I have sat to blog often but my brain does not cooperate with my fingers. I used to be able to type like the wind but I find my fingers ploddingly clumsy and I get frustrated between letter punching. So I peek out of my chrysalis just long enough to see that the world hasn’t changed a whole lot since peeking out a while back and I go back to the grinding and knock-kneed journey my fingers must make across the keyboard on the way to a freshly pressed blog post.
So, pull out a cup of hot tea and tell me how you are doing. I’m curious. Like a cat sniffing below the supper table, I am wondering at the stories your lives are making.
My story hasn’t changed much and you know what? For that I am mostly grateful. I still have cancer, I still have four energetic and rather impetuous children who make me laugh. I still trip over imaginary objects. I still have a back ache. After all that and I tend to think I lead a boring life. But I don’t, not really.

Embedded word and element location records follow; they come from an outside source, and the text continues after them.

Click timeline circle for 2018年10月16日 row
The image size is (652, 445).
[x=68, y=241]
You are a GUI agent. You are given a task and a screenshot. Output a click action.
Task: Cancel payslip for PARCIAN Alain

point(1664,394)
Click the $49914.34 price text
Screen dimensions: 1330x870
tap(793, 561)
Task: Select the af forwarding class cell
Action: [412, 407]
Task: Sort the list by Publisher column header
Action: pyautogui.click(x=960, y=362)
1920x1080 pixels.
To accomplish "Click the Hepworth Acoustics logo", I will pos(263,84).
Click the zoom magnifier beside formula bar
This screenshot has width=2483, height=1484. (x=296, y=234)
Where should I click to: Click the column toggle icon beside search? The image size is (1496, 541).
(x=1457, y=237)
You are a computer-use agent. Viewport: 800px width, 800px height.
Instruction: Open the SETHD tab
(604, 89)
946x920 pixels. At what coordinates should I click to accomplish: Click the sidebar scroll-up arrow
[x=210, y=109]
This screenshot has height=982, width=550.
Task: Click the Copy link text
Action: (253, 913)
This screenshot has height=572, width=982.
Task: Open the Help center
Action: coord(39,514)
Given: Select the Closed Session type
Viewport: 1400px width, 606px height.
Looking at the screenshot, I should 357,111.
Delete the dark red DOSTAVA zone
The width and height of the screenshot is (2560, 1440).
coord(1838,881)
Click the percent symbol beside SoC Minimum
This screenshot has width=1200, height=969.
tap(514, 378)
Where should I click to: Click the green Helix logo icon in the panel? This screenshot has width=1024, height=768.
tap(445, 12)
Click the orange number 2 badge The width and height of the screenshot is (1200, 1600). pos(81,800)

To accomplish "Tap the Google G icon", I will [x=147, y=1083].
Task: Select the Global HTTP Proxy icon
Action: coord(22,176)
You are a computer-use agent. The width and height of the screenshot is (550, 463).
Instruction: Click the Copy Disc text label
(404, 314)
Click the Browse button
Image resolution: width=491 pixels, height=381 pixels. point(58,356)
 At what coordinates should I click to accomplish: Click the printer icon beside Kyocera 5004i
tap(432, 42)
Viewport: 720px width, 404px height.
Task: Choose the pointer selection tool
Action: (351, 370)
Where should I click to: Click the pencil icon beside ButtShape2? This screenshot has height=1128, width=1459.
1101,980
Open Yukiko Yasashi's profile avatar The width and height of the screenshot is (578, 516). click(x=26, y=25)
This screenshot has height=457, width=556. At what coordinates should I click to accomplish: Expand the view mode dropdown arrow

As does the hair ball stuck to my sock, so my story takes turns and twists that keep me dizzy. A few weeks back I found myself at the hospital with pain my Dr wanted to figure out. they admitted me and ran a CAT scan. Oh how I dislike IV’s and machines that make loud clackety clacks while I am trying to take a CAT nap. I have “hard poke’ veins that make even seasoned veteerans run crying from the room. Seen it happen. The ER Dr. thought he saw swelling and ordered me to take decsamethasone. Its a nasty steroid that makes me swell all over my body and has rendered me helpless to care for myself. Ironically it takeeees the swelling off my brain, which is good. I did not want to be on it again. The next two days saw me in an MRI which showed no swelling and no new growth ! We were very happy with those results. Since my headache improved so drastically with the med they kept me on it. It will be in shott bursts that will hopefuly keep the nasty side effects to a minimum.
This medicine was also responsible for some wild hallucinations on my birthday. Not the fun type hallucinations either. “Happy birthday to me….I’m as crazy as can be….la la la”
Some day I’ll tell you about it….in my book. that I’m writing….one day soon…..really!